Almost all of the hundred or so chemical elements form chemical compounds. In these compounds, atoms of different elements are held together in fixed proportions by some form of chemical bonding. Moreover, many of the elements exist in bonded forms. Metals, for example, are held together by their own form of bonding, in which a pool of electrons are shared by all the atoms in the sample. Most nonmetallic elements exist as molecules; chlorine (Cl2), phosphorus (P4), and sulfur (S8) are examples of this phenomenon.
Valency is the number of bonds that an atom can form with other atoms. Hydrogen has a valency of one, since an atom of hydrogen forms a single bond when it participates in molecules. Nitrogen has a valency of three, so an atom of nitrogen combines with three atoms of hydrogen in ammonia molecules (NH3). The valency of an element is not necessarily equal to the number of atoms with which each atom of that element will bond. In a molecule of nitrogen (N2), for example, each atom bonds with only one other, yet the valency of nitrogen is still three because a triple bond joins the two atoms in the molecule, so each atom participates in three bonds.
The noble-gas configuration
The noble gases of group 18 (or VIIIa) of the periodic table are extremely reluctant to react, yet the elements immediately before and after them in order of increasing atomic number are the most reactive of all elements. This discovery gave chemists a clue to a driving force of chemical reactions.
Consider fluorine, neon, and sodium—a series of elements whose atomic numbers increase in steps of one unit. Compounds of neon are unknown: it has no chemical reactivity. Fluorine, which has one less electron per atom than neon, is extremely reactive. When it reacts, it often forms compounds in which it is present as a negative fluoride ion (F–)—its atoms acquire an electron from some other element of the compound. Sodium, too, is extremely reactive, but it forms positive ions (Na+) by losing one electron. The common factor for these three elements is that their most stable forms—F–, Ne, and Na+—are isoelectronic: they all have the same number of electrons. The same effect happens around the other noble gases, so electron counts of 2 (helium), 10 (neon), 18 (argon), 36 (krypton), 54 (xenon), and 86 (radon) are unusually stable.
The valencies of the elements are largely accounted for by the number of electrons that an atom of that element must gain, lose, or share to make up a noble-gas configuration; sodium (11 electrons) has a valency of one, for example.
Electron shells and shielding
Quantum mechanics helps explain why the noble-gas configuration is so stable. Electrons arrange themselves in shells around the nucleus of an atom. In these shells, each electron experiences both an electrostatic attraction from the positively charged protons in the nucleus and a repulsion from the negative charges of the other electrons around the nucleus.
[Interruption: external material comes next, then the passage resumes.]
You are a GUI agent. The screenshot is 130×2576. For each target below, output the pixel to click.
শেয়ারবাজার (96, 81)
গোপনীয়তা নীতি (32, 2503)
Each noble-gas configuration represents the completion of an electron shell. The first shell can hold two electrons, the second shell eight, and so on. Addition of an electron to a noble-gas configuration starts a new shell, which lies farther from the nucleus than the completed shells. Electrons in the inner shells effectively shield the outer electron from the attractive force of the nucleus.
Where an atom has a near-complete noble-gas configuration, an additional electron fits into the almost-full outer shell. The repulsive effect of the electrons alongside it in the same shell is weak. Because of the weak shielding effect, the electron experiences a relatively strong attraction to the nucleus, even if there are more electrons than protons, as is the case in a negative ion or an anion.